SUMMARY OF THE INVENTION

The present invention discloses a well packer comprising a pair of parallel mandrel means, each having a passageway extending therethrough; upper and lower body means carried on the exterior of the mandrel means and slidable longitudinally with respect to each other over the mandrel means; anchoring means carried by each body means and radially movable relative to each body means between a retracted position and an expanded position whereby each anchoring means is engageable with the interior of a casing string to prevent longitudinal movement of its associated body means relative to the casing string; packing means carried on the exterior of the mandrel means between the upper and lower body means; piston means, carried by said mandrel means, for moving the body means longitudinally toward each other in response to fluid pressure in one of said passageways; the longitudinal movement of the body means causing compression of the packing means and radial expansion thereof to form a fluid barrier between the exterior of the mandrel means and the interior of the casing string; the same longitudinal movement causing radial expansion of the anchoring means; means for locking each body means to the mandrel means after completion of the longitudinal movement whereby the packing means are maintained compressed and the anchoring means are maintained radially expanded; each anchoring means comprising a plurality of slip elements; each body means further comprising a slip carrier and a slip expander which are movable longitudinally towards each other to radially expand the associated slip elements; means for releasing the mandrel means from the locking means of the lower body means; and means for moving the slip expander of the upper body means longitudinally away from its associated slip carrier to allow retraction of the slip elements carried by the upper means after the locking means for the lower body means has been released.

One object of the present invention is to provide a dual string packer which does not require relative movement between the primary string mandrel and secondary string mandrel while setting the packer.

Another object of the present invention is to provide a well packer, either single or dual string, which can be released from its downhole set position by cutting the mandrel means below the packing elements.

A further object of the present invention is to provide a dual string well packer which is hydraulically set and has opposing slips on opposite ends of the packing element(s).

An additional object of the present invention is to provide a dual string hydraulically set packer which does not require moving seals on either the primary or secondary mandrel while setting the packer with the exception of the setting piston.

A still further object of the present invention is to provide a dual string well packer which has a continuous primary string mandrel and secondary string mandrel extending through the packing elements.

Another object of the present invention is to provide a dual string well packer which when set will resist both tension and compression forces within the tubing strings.

A further object of the present invention is to provide a dual string well packer which has the operational characteristics of a permanently set packer but can be removed from the well bore without having to mill or grind up the packer.

Additional objects and advantages of the present invention will be readily apparent to those skilled in the art from reading thr following description in conjunction with the drawings and claims.

BRIEF DESCRIPTION OF THE DRAWINGS

FIG. 1 is a longitudinal schematic view partially in section and elevation showing two parallel upper strings of production tubing coupled with two parallel lower strings of production tubing supported from a well packer set in a casing string.

FIGS. 2A, B, C and D are drawings in elevation with portions broken away showing the exterior of a well packer incorporating the present invention.

FIGS. 3A, B, C, D, E and F are drawings partially in section and elevation with portions broken away showing the well packer of FIGS. 2A-D incorporating one embodiment of the present invention.

FIGS. 4A, B, C and D are drawings, partially in longitudinal section and elevation with portions broken away, of the packer shown in FIGS. 3A-F. The longitudinal section is generally shown rotated 90 degrees from the longitudinal section shown in FIGS. 3A-F. However, an irregular section is shown in the vicinity of the upper and lower external slips and the hydraulic piston's connecting tube.
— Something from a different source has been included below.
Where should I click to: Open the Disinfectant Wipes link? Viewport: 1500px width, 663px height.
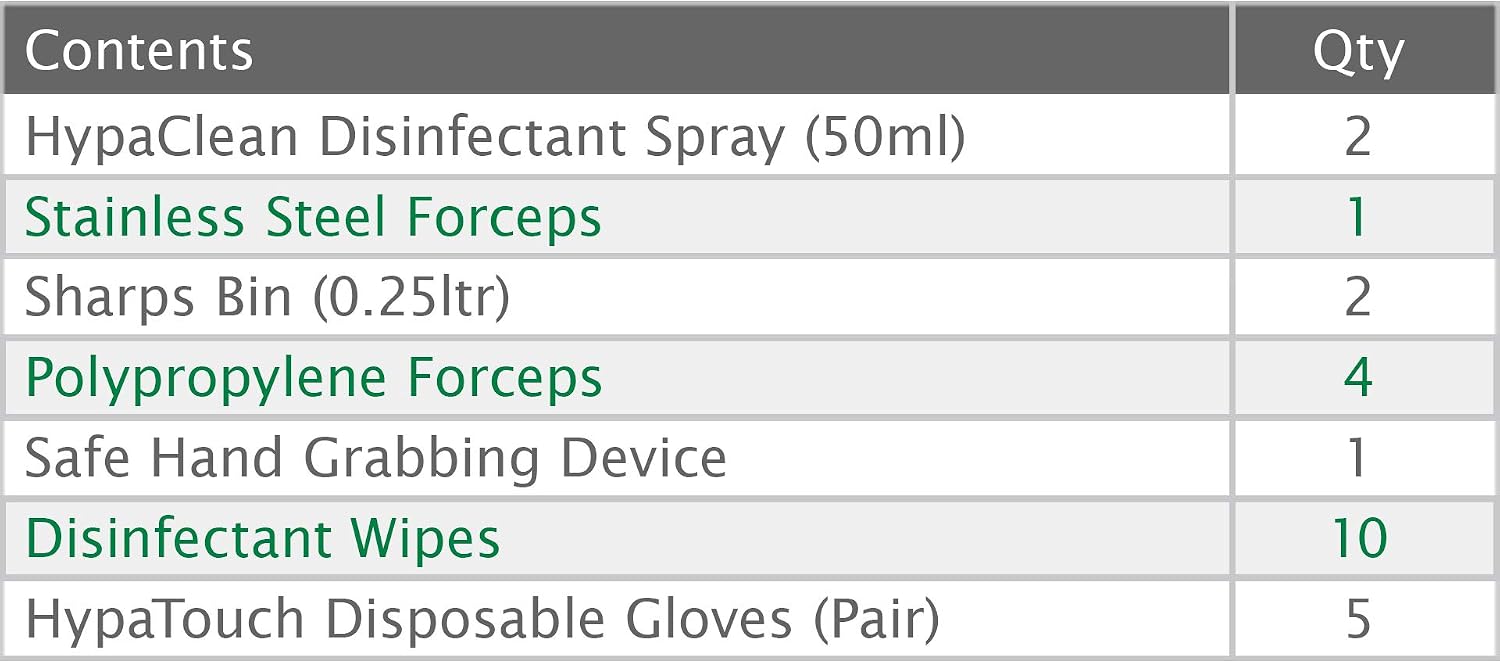pyautogui.click(x=262, y=539)
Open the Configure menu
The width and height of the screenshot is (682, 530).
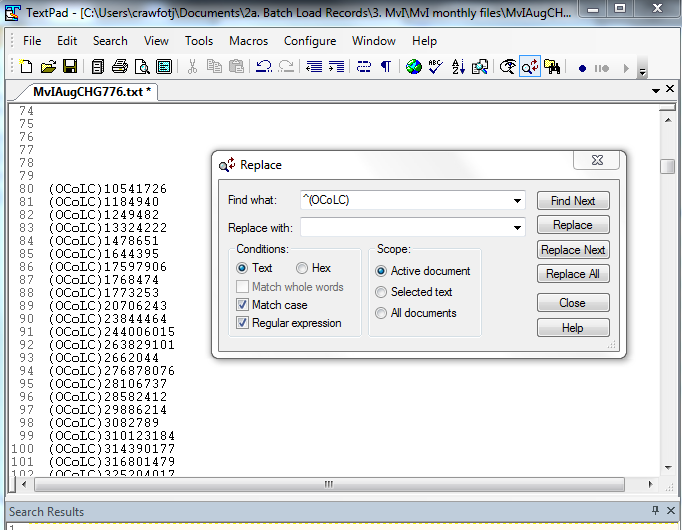point(310,41)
FIG. 25 demonstrates how the irregular section was taken at these three locations.

FIG. 5 is a fragmentary drawing in section taken generally along line 5--5 of FIG. 3B.

FIG. 6 is a drawing in section along line 6--6 of FIGS. 3E and 4C.

FIG. 7 is a plan view of the retaining cylinder which blocks the first and second cylinders of the upper body means from telescoping relative to each other.

FIG. 8 is an enlarged fragmentary view in section showing the threads on the exterior of the retaining cylinder which releasably engage matching threads on the interior of the second cylinder.

FIG. 9 is a drawing in section taken along line 9--9 of FIGS. 3C and 4A.

FIG. 10 is a drawing partially in section and elevation of the locking sleeve used in the upper body means.

FIG. 11 is a drawing in longitudinal section of the slip expander of the lower body means.

FIGS. 12 is a drawing in section taken along line 12--12 of FIG. 11.

FIG. 13 is a drawing in longitudinal section of the portion of the mandrel means which can be cut to release the lower body means.

FIG. 14 is a drawing in longitudinal section of the lower body means adapter sub.

FIG. 15 is a plan view of the lower body means adapter sub shown in FIG. 14.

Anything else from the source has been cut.